La realidad fue otra. La realidad era un día a día con horario fijo de trabajo, semanas que se parecían, meses que solo se diferenciaban del anterior por los cambios climáticos y el diferente trabajo en el jardín.
Ocupaba los días pensando cuándo habría que rastrillar las hojas, todo mientras me movía entre cuotas de palabras y frases, tan metódico como las salidas del tren.
Pocas veces mi ritmo de trabajo fue interrumpido, y una de ellas, por una llamada telefónica.
D
ESDE EL MOMENTO QUE ENCONTRÉ
Demonios exteriores
en el escalón de entrada de la casa de Linda Hvilbjerg, tuve la sensación de que el paso siguiente dependía de mí. El asesino había esperado a matar a Linda hasta que jugué mi papel en la escena del crimen, y ahora todo indicaba que la iniciativa estaba otra vez en mi mano. Conocía a la víctima, mi propia hija, el ultimátum, era imposible no reaccionar a esa jugada.

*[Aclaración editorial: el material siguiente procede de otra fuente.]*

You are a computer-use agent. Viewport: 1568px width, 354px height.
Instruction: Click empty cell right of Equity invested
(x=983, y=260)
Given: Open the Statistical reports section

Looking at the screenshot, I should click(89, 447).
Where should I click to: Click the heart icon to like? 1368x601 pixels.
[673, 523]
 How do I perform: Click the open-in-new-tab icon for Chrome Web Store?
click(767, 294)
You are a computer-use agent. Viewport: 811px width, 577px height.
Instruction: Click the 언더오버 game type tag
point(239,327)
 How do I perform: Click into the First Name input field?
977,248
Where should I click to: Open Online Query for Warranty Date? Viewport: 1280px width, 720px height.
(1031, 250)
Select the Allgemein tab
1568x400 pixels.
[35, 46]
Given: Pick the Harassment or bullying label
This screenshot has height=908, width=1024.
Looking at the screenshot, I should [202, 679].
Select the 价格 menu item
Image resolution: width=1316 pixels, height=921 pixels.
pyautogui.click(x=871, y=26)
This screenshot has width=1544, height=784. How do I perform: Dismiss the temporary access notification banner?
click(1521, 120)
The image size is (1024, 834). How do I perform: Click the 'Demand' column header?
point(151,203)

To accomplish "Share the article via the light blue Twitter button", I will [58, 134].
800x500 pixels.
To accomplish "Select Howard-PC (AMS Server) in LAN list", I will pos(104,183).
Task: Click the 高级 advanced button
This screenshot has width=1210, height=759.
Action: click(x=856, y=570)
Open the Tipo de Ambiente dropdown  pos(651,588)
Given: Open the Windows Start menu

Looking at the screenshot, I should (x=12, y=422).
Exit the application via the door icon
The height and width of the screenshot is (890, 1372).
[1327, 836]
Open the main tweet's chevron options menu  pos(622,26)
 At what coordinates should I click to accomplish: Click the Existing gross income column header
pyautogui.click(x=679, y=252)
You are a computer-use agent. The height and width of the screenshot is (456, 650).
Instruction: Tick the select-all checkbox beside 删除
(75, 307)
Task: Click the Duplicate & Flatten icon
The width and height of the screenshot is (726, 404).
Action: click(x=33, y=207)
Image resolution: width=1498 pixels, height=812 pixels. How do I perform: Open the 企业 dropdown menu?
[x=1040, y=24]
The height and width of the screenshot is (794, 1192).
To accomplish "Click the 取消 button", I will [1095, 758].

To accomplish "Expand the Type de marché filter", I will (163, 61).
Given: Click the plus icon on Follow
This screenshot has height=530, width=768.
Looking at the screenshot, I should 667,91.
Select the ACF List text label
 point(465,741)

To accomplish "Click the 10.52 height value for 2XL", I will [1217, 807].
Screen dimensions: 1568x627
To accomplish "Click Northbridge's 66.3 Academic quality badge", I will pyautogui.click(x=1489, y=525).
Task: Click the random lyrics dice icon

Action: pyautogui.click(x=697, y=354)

Estaba obligado a actuar. Cuanto más reflexionaba sobre la situación, más claro tenía lo que debía hacer. La indicación del asesino señalándome el error de la localización de Correos en Osterbro tenía que ser una exhortación. Igual que el asesino de
Demonios exteriores
, que le ofrece al policía una vía de comunicación, una posibilidad de llegar hasta él, en lugar de esperar todo el tiempo sus mensajes.
En la novela el asesino envía cartas a Kenneth Vagn, el policía encargado del caso, que a su vez se comunica con él a través de un apartado de correos. Esta debía de ser la posibilidad para mí también. Yo le escribiría y él me contestaría.
El lunes por la mañana pagué la cuenta del hotel y me fui.
Ferdinan lo lamentó profundamente y me hizo una rebaja generosa. Cargó con toda la responsabilidad sobre sus hombros abatidos y, cuando lo abandoné en la recepción, no tenía aspecto de tener ganas de seguir en la rama hotelera. Por otra parte, seguramente yo tampoco las tenía de querer seguir en la rama editorial.
Mi trabajo en Copenhague no había terminado, pero ya no podía soportar el hospedarme en el hotel. Tenía que alejarme del entorno que me socavaba y de la mirada resentida de Ferdinan.